Had you followed Greenblatt's instructions religiously between 1988 and 2004 by investing in the 30 highest-ranked stocks among all 3,500, you'd have earned an annualized 31%, or two and a half times what Standard & Poor's 500-stock index returned. Had you confined your investments to the 1,000 largest companies, you'd have earned 23% annualized, twice the index's gain.
Occasional glitches. Astounding, you say? We think so. But Greenblatt, who as a professional investor knows a few things about investor psychology, foresaw a problem for buyers of his book who attempt to follow the Magic Formula plan: It doesn't work all the time. On average, it works seven months out of every 12, and three out of every four calendar years. When Magic Formula investors hit rough spots, what do you think most will do?
Greenblatt replies: "They'll say, 'Why am I following that stupid computer?' That's just human nature." For people who stick with the program for years, that's a good thing. If every investor jumped on the Magic Formula bandwagon, says Greenblatt, it would probably stop working because bargains would quickly disappear. But, he says, most people lose patience. They abandon the Magic Formula and go on to some other strategy or fad, leaving the bargains in place for those who persevere.
This already appears to be happening.
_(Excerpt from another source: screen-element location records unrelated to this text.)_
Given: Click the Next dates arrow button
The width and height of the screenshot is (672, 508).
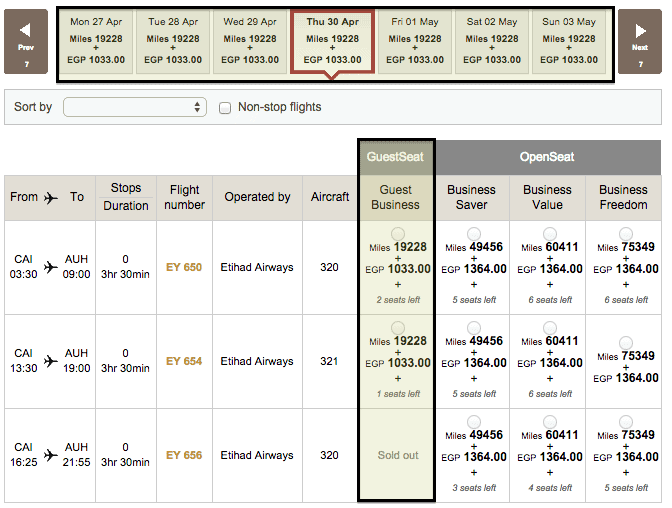Looking at the screenshot, I should point(639,41).
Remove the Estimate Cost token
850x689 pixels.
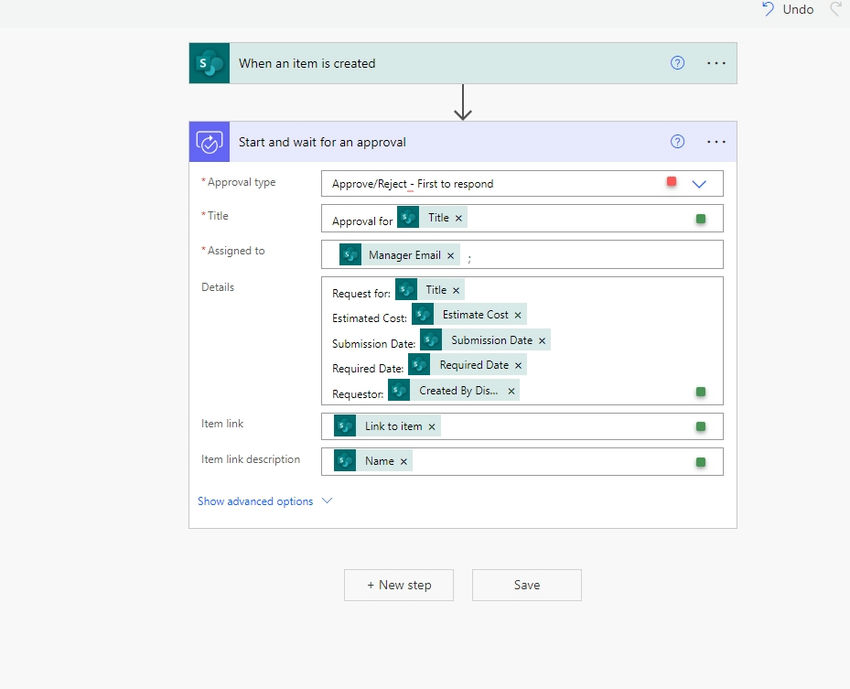coord(518,315)
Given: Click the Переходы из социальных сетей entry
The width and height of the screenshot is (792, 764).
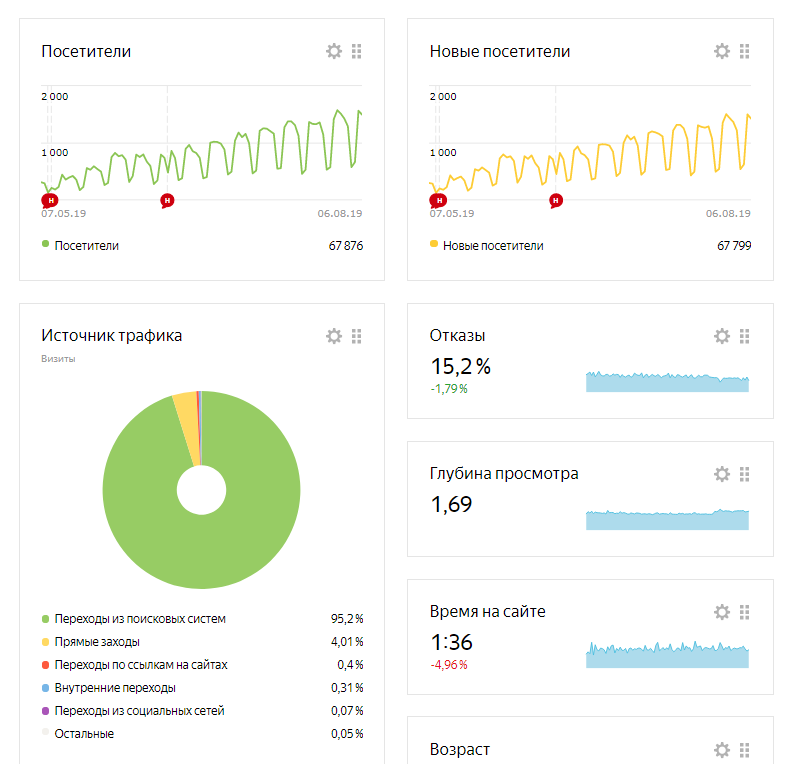Looking at the screenshot, I should 139,711.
The second half of 2007 was rough for newly bought Magic Formula stocks, say members of Yahoo's Magic Formula message board. Some reported double-digit losses. Particularly hard hit were the smaller companies on the list. There's no way of knowing how many people gave up trusting "that stupid computer," but there is abundant evidence that dissatisfied Magic Formula followers are trying to improve on the formula.
Instead of investing in the 25 top-ranked stocks, Kiplinger's subscriber Marty Ams, of Westlake, Ohio, chooses his 25 at random from among the 50 top-ranked companies -- but only if he can find a recommendation for that stock from another source. On Yahoo, certified financial analyst George Peng suggested putting stop-loss orders on Magic Formula stocks to protect against declines. Fellow Yahooer David Williamson advocates doing your own research on each stock the Magic Formula spits out "to see which ones hold up." Ted Wu sells his big winners before a year is up and holds his big losers beyond a year. In early January, easily 90% of the messages on Yahoo's Magic Formula forum dealt with altering the system.
Uncertainty rules. Greenblatt seems resigned to the head games and second-guessing. He knew it would happen. "If you knew enough about each of the stocks that come up," he says, "you probably wouldn't buy them -- after all, they're out of favor." Adds Greenblatt: "A lot of them will lose you money. But a lot of them will make you money and, going in, you don't know which is which."
Greenblatt acknowledges, however, that if you don't like a stock on the list, some picking and choosing probably won't affect your return much over the long term. Still, all the head games over the Magic Formula leave you wondering why people just can't seem to leave well enough alone. What's so bad about investing in the top-ranked stocks, no questions asked, and getting on with your life until it's time to pick again? The answer: Nothing.